Wednesday, October 20, 2010


Nasty Mind Games
Emotional abuse can be as bad as physical abuse

  Emotional abuse has always been around. However, it is only of late that it is being recognized, defined and classified. Many of us may be victims (sometimes, unaware) of emotional abuse in our daily lives. Like physical abuse, emotional abuse can be severe and leaves behind scars. It can drain a person's confidence and self-respect.

  A perpetrator uses emotional abuse to demoralize his/her victim. It can occur in any relationship - among spouses, relatives, friends or colleagues. Emotional abuse may be defined as the use of inappropriate emotions to run down another person.

  Why do people indulge in emotional abuse? The purpose may vary, but it could be the result of some personality disorder.

  An emotionally abusive relationship may be difficult to recognize, for unlike in a physically abusive relationship, the attack here is more about words and actions designed to humiliate.  Milder and temporary forms of emotional abuse can be observed in daily life - for instance, road rage or being roughed up or knocked around in a crowd. But, it becomes a problem when the abuse is long standing, has an ulterior motive or is targeted at a single person.

  Emotional abuse often begins with ignoring and disregarding the victim. Next in order may be overbearing behavior followed by snubbing, criticizing, fault finding, etc. Harsher forms such as a verbal assaults, screaming, calling names, intimidating, threatening, etc. follow

  However, the more vulnerable or timid one is, the more hurt or offended one feels. So, it's best to have a tough exterior to fight emotional abuse.

  How do you know if you are in an emotionally abusive relationship? Look around. Analyse your relationship with others. Do you have a friend, relative or colleague who tries to control you, or ridicules and insults you before others? Then, deal firmly without cowering. Yet, sometimes, it may not be easy. However, you can tackle the situation by setting your priorities right and end the unwanted taunts.

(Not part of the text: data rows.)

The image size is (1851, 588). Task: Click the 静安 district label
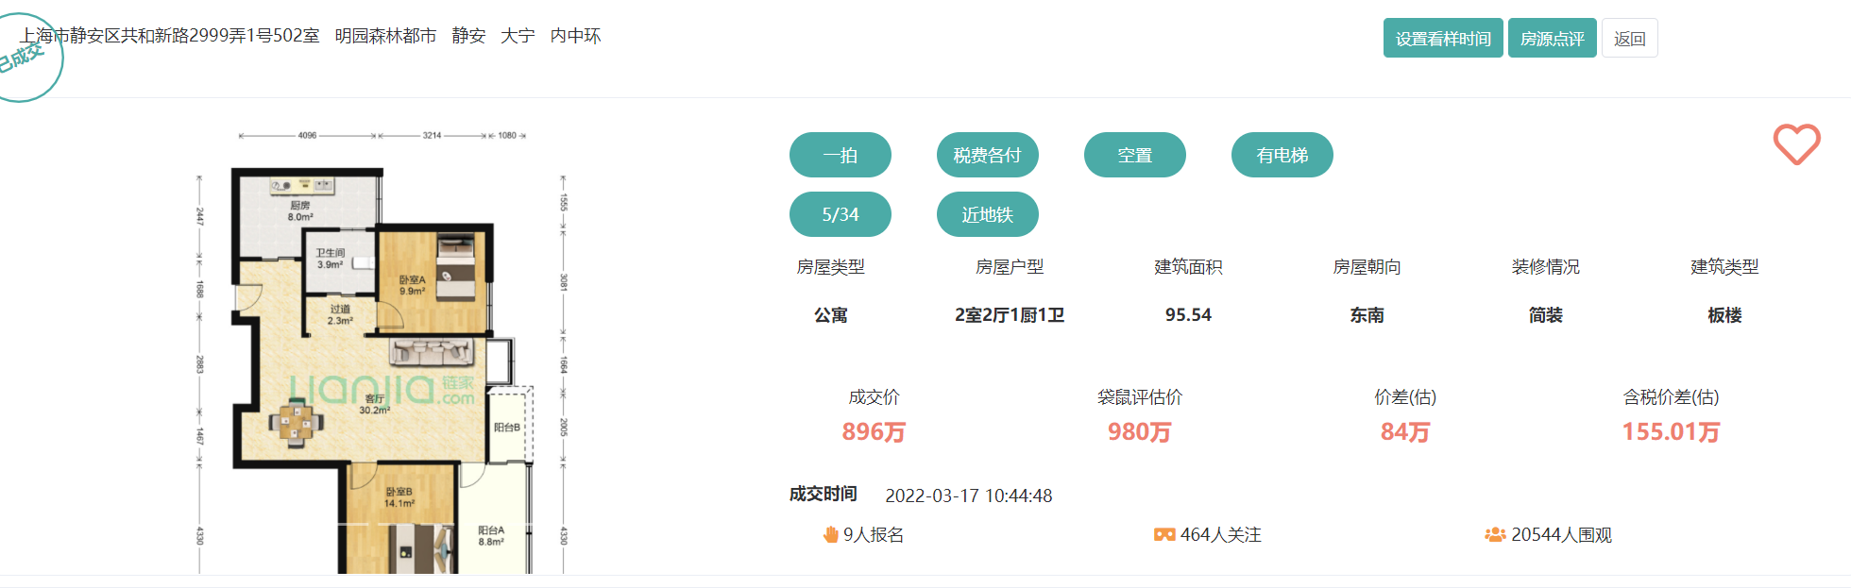468,36
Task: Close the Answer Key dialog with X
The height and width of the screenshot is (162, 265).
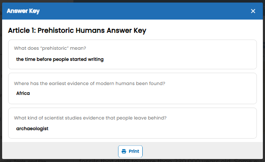Action: 253,11
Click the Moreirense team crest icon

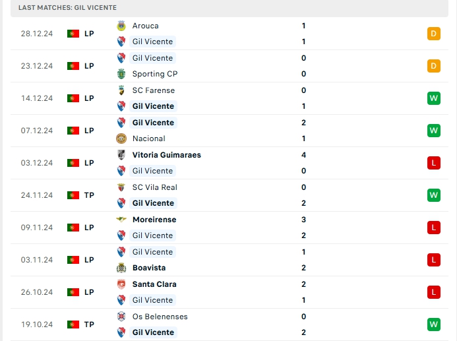[121, 220]
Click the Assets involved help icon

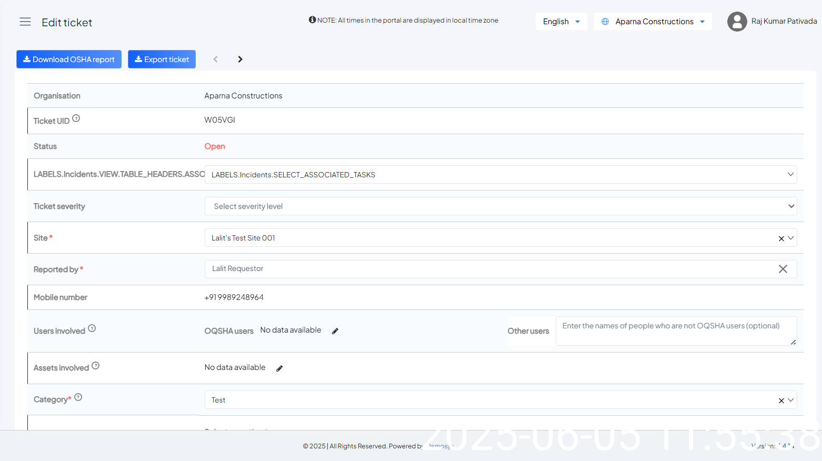click(95, 366)
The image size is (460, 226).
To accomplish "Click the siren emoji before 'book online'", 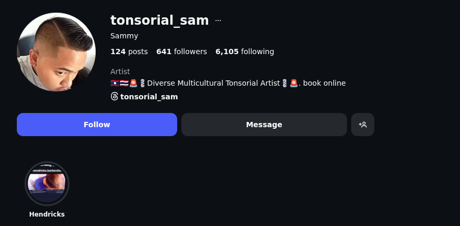I will pos(294,83).
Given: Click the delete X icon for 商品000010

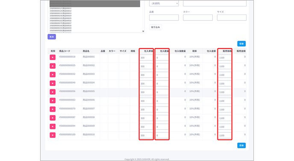Looking at the screenshot, I should tap(53, 135).
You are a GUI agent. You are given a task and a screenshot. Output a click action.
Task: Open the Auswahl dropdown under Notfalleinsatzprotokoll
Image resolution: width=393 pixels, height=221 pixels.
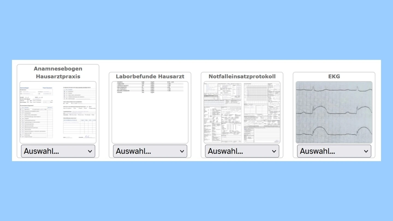pyautogui.click(x=242, y=151)
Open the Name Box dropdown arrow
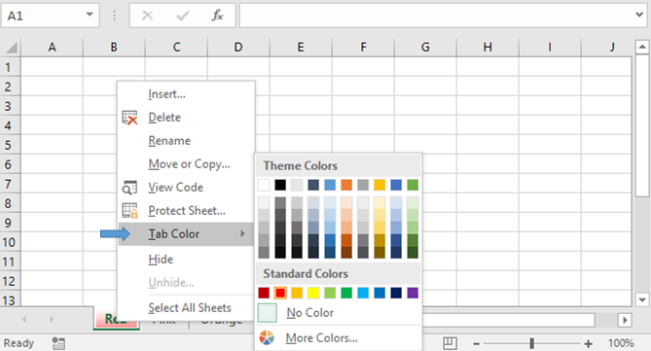 [x=90, y=15]
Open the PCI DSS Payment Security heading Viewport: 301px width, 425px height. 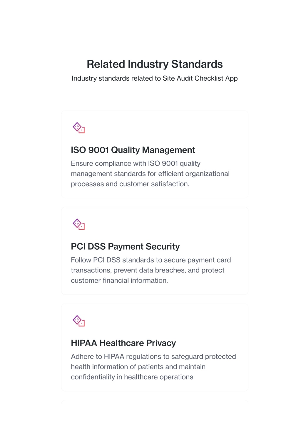[x=125, y=246]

  Emotional abuse can even lead to manic depression or schizophrenia in extreme cases. In families, a parent may be unknowingly abusing a child by adopting corrective measures that may have serious repercussions. At the work place, too, an emotionally abusive boss can have a discouraging and dispiriting effect, robbing the employees of their true potential.

  However, before coming to any conclusion, and trying to deal with the abusers in your life, think again. Most often, we identify ourselves as the victims and never the villains. So, take a closer look at yourself and the nature of your relationships. Are you intentionally or unintentionally making someone's life uneasy and miserable? You too, may then be an emotional abuser, unaware of the pain and discomfort you are causing. Examine your relationships. Set things right and make life friendly; IT IS EVERY INDIVIDUAL'S BIRTHRIGHT TO BE TREATED WITH DIGNITY.